The BALTIMORE MUSEUM OF ART recently unveiled its newly renovated American Wing in conjunction with the museum’s 100th anniversary. More than 800 works explore the international side of American art, as well as Baltimore’s important role in the art world. Highlights include masterpieces by Georgia O’Keeffe and decorative stained glass by Louis Comfort Tiffany.
The first museum show by this DC photographer documents the restoration of the Washington Monument and National Cathedral after they suffered damage during the 2011 earthquake. Large-scale images captured from dizzying heights give viewers at the NATIONAL BUILDING MUSEUM a unique perspective as they examine these historic buildings and their beauty.
An immersive installation at the Arthur M. Sackler Gallery by painter Darren Waterston reimagines James McNeill Whistler’s iconic Peacock Room as a decadent ruin symbolizing creative excess. Viewers will be able to compare Waterston’s interpretation to Whistler’s original, which is a permanent installation at the Freer Gallery of Art next door.
The Inka Road stretches 20,000 miles across South America. Providing a vital link between the administrative and spiritual capitals of the ancient Inka world, it is still in use today and deemed a World Heritage Site by the United Nations. This exhibit at the National Museum of the American Indian explores its engineering history in terms of technology, politics and culture.

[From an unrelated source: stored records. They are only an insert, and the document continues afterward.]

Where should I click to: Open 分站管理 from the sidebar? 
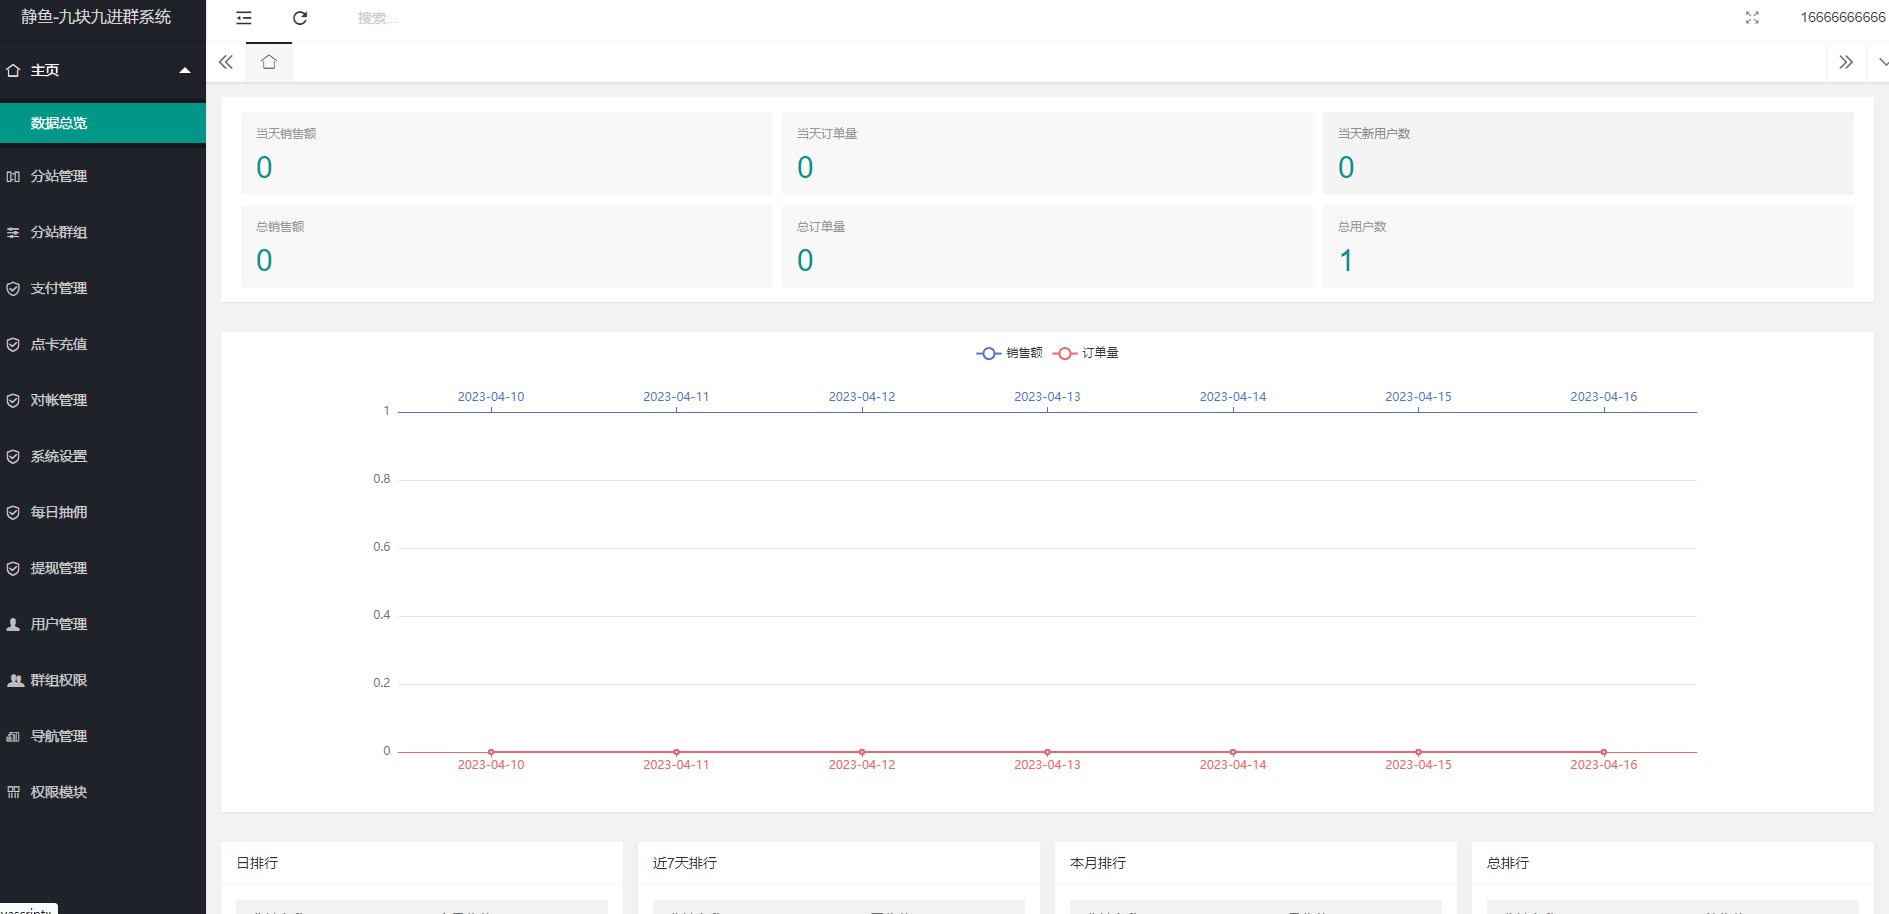(59, 176)
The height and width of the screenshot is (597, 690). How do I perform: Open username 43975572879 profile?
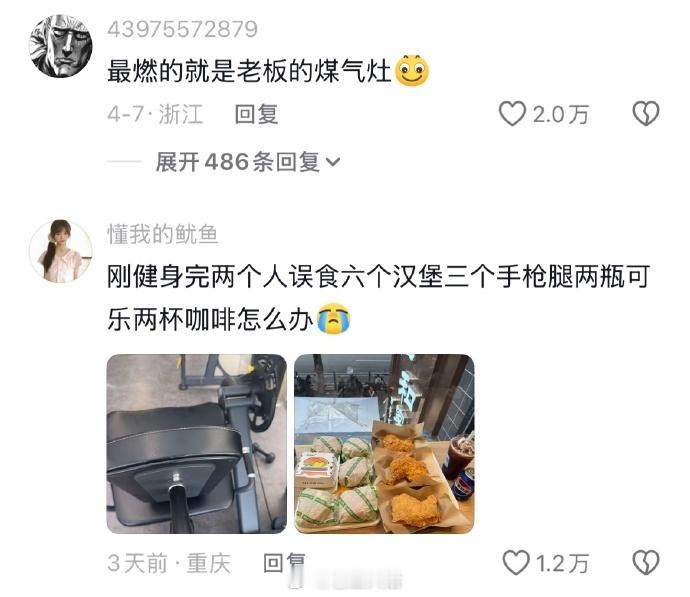click(x=182, y=29)
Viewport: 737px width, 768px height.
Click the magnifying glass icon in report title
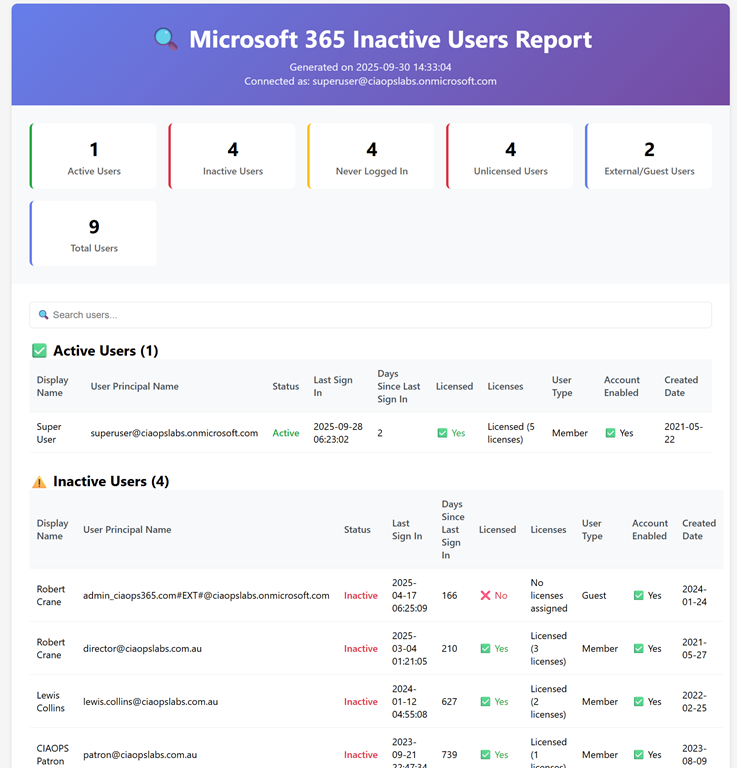pyautogui.click(x=166, y=40)
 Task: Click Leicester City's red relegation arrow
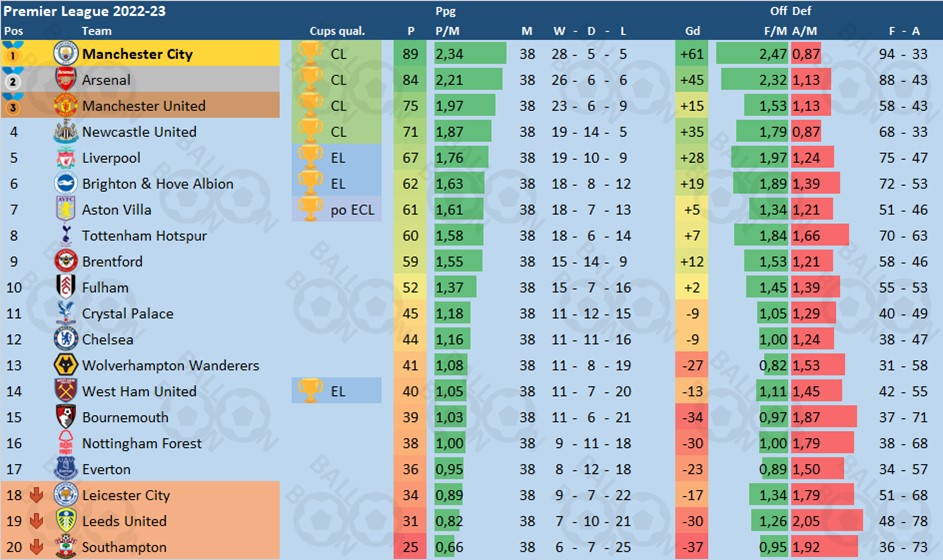tap(36, 495)
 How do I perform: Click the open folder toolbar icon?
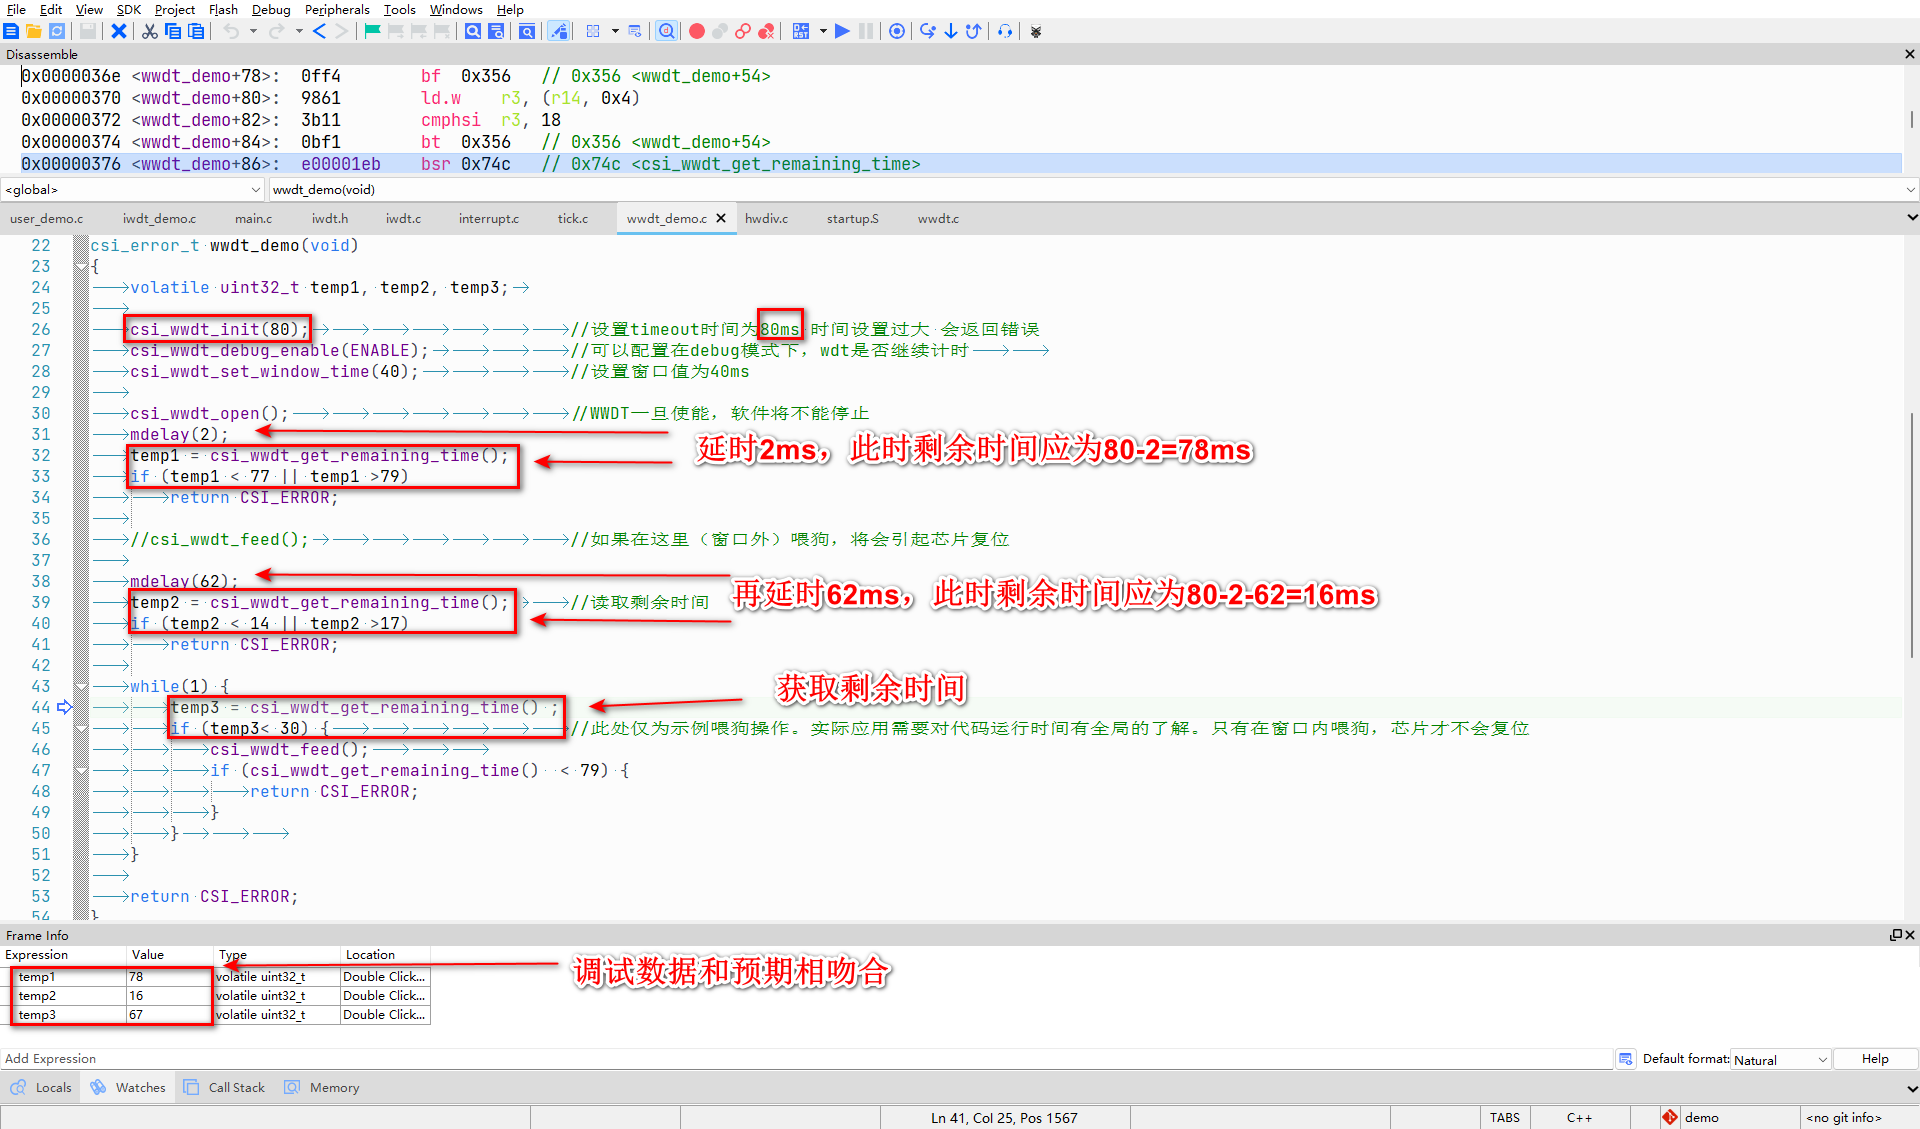(33, 31)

Sixty vintage prints are on exhibit at the National Museum of Women in the Arts to honor Esther Bubley (1921-1998), an American photojournalist who brilliantly depicted the lives of ordinary Americans through her work. The photographs include subjects in locations varying from beauty pageants to pediatrician’s offices, and examine many social issues prevalent in the mid-20th-century.
Esteemed photographer Alexander Gardner, whose work captured the shocking brutality of the Civil War along with memorable pictures of Native Americans during post-war American expansion, is featured at The National Portrait Gallery. The exhibit displays Gardner’s most famous work: a seldom-shown “cracked plate” photograph of Lincoln, taken weeks prior to his assassination.